Edward Finnigan —sentado a su izquierda, con tarta de manzana en la barbilla— tardó un rato en entender lo que Vernon estaba tratando de decirles. Cuando comprendió lo incomprensible, se levantó de golpe, corrió hacia el salón y de un aparador sacó una botella de coñac y tres copas. Volvió con pasos ligeros, haciendo gárgaras, el pecho henchido del regocijo que solo sienten los que van a matar.

—¡Ese hijo de puta, así que está vivo!

Colocó las copas sobre la mesa, una detrás de cada taza de té, y las llenó.

—¡Así que voy a poder verlo morir!

Vernon levantó una mano, indicando que no quería tomar coñac. Alice lo miró de reojo e hizo lo mismo. Edward Finnigan negó con la cabeza y murmuró algo: no estaba seguro, pero a Vernon le pareció oír «cagones de mierda». Luego se tomó de inmediato todo su coñac de un solo y largo trago y dio un fuerte puñetazo en la mesa.
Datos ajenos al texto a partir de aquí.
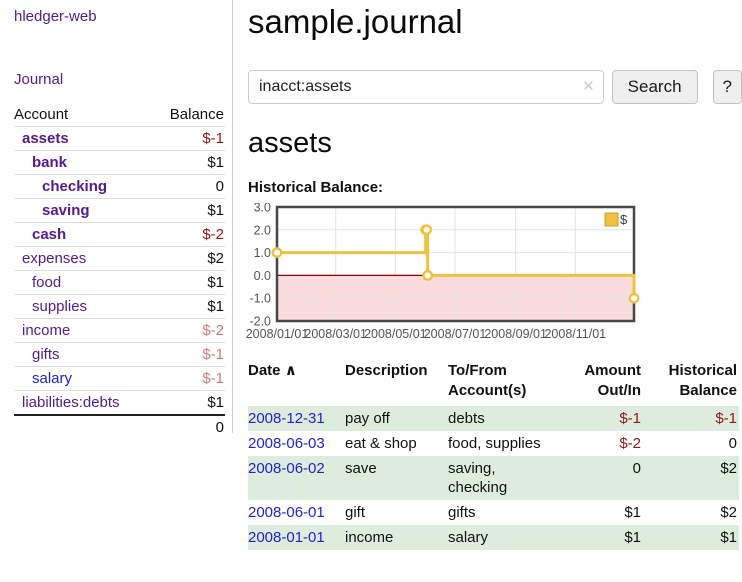  Describe the element at coordinates (188, 378) in the screenshot. I see `account-balance: $-1` at that location.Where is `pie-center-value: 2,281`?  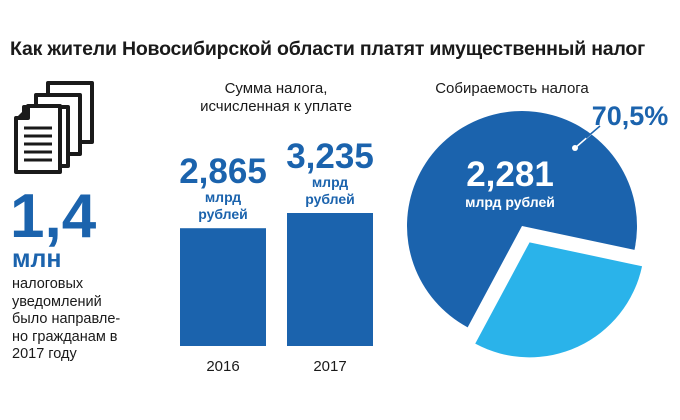
pie-center-value: 2,281 is located at coordinates (510, 174).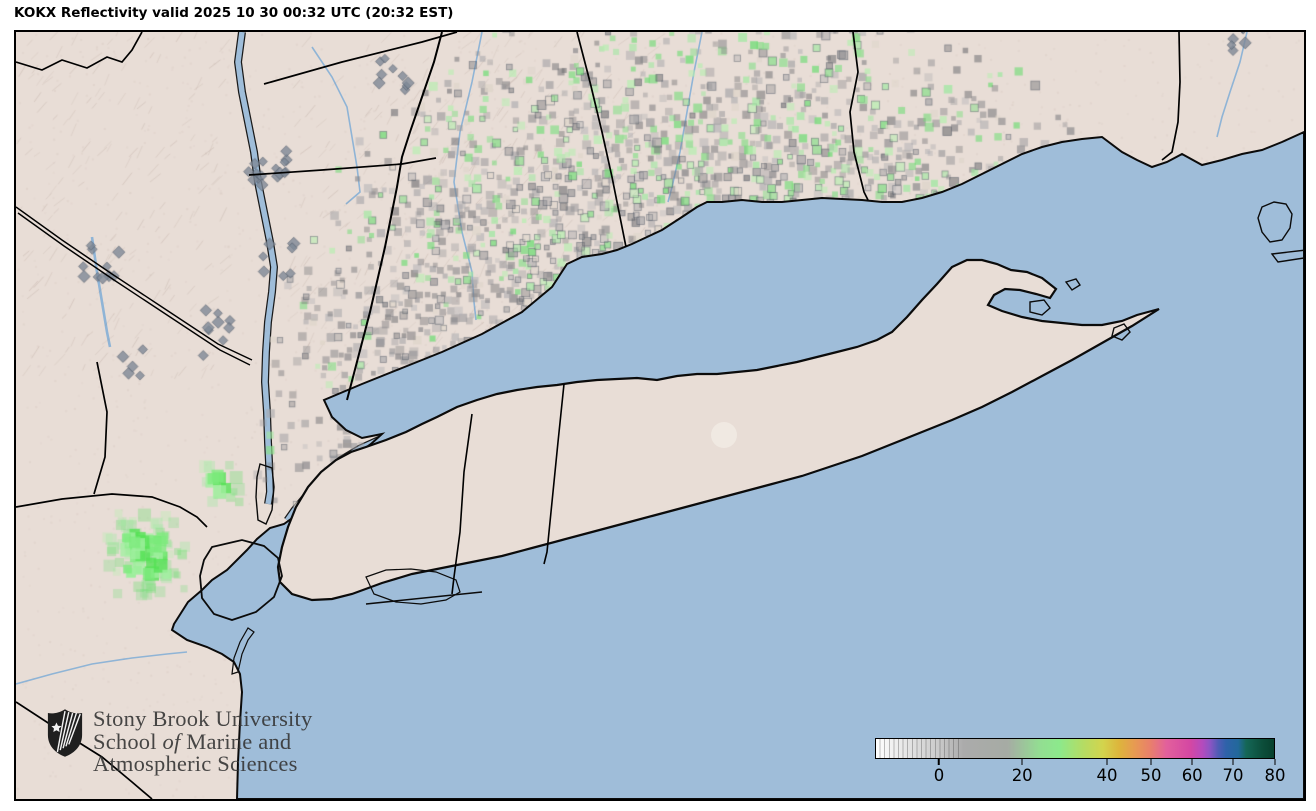 This screenshot has height=811, width=1316. What do you see at coordinates (203, 718) in the screenshot?
I see `logo-line-1: Stony Brook University` at bounding box center [203, 718].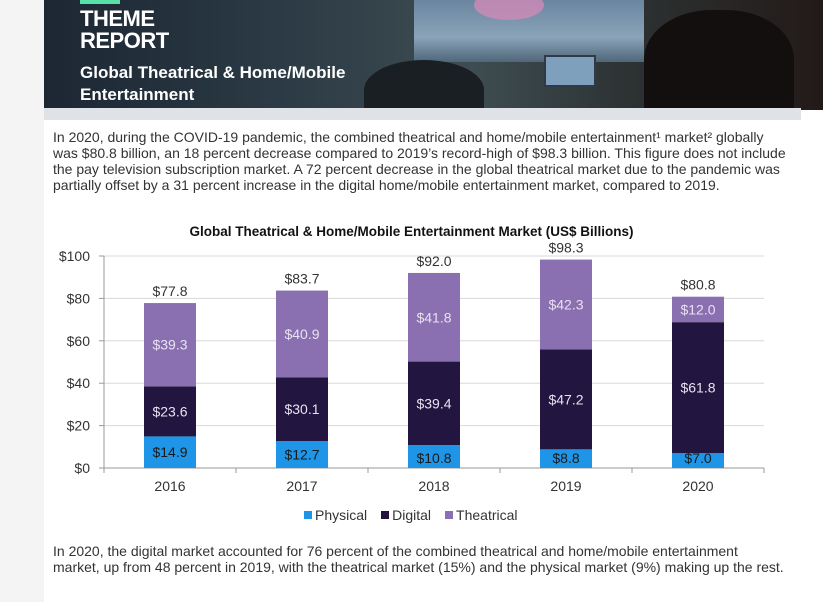  I want to click on x-tick-label: 2017, so click(302, 486).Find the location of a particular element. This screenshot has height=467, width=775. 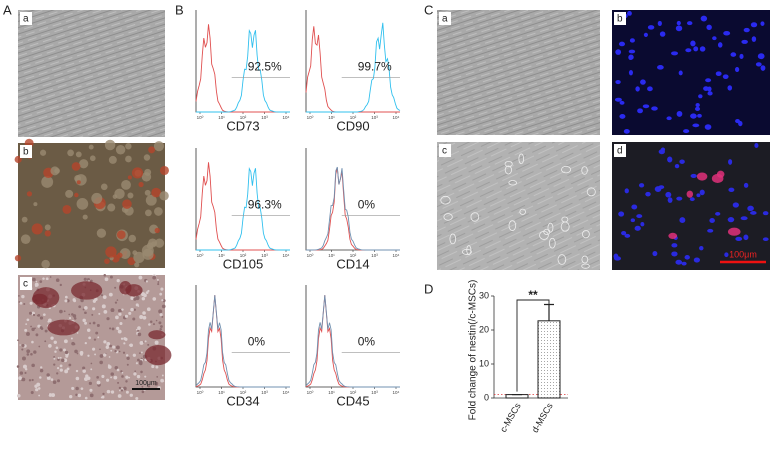

axis is located at coordinates (242, 336).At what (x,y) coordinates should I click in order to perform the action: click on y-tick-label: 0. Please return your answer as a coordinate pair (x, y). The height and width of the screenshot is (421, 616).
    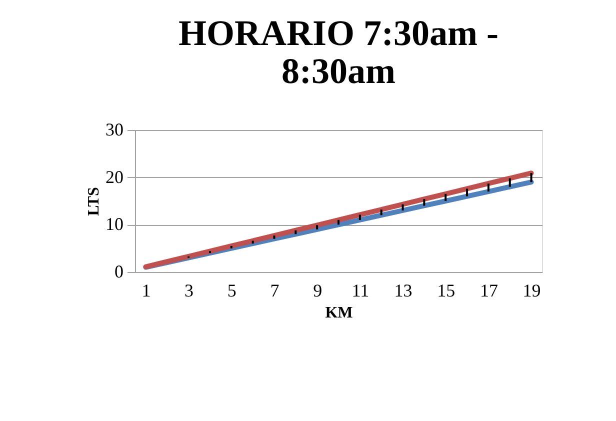
    Looking at the image, I should click on (119, 272).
—¡Dieciocho años! ¡He esperado dieciocho años para que ese miserable muera ante mis ojos! ¡Mi desagravio! ¿Lo veis? ¡Ha llegado la hora!

Efectuó un giro con los brazos en alto, haciendo nuevas gárgaras. Tomó la botella y se sirvió otro vaso, bebió una vez, y otra, mientras seguía girando como una peonza.

Vernon contempló a Alice, que con la cabeza gacha miraba la mesa, las migajas de tarta apelmazadas en el plato de porcelana. Se preguntó si también ella deseaba el «desagravio», la palabra que Edward Finnigan utilizaba en lugar de «venganza». De sus ojos brotaron lágrimas: era como si ya hubieran hablado de eso muchas veces.

—Voy a subir a acostarme otra vez. No quiero quedarme aquí.

Miró a su marido.

—¿Estás satisfecho ahora, Edward? ¿Es suficiente? ¿Lo es, Edward, te basta?

Subió deprisa la escalera a la segunda planta. Dieciocho años de dolor impregnaban cada palabra, cada pensamiento.

Vernon se quedó sentado, se aclaró la garganta.

Asco.

Trató de tragárselo, pero se le atragantó, asfixiándolo.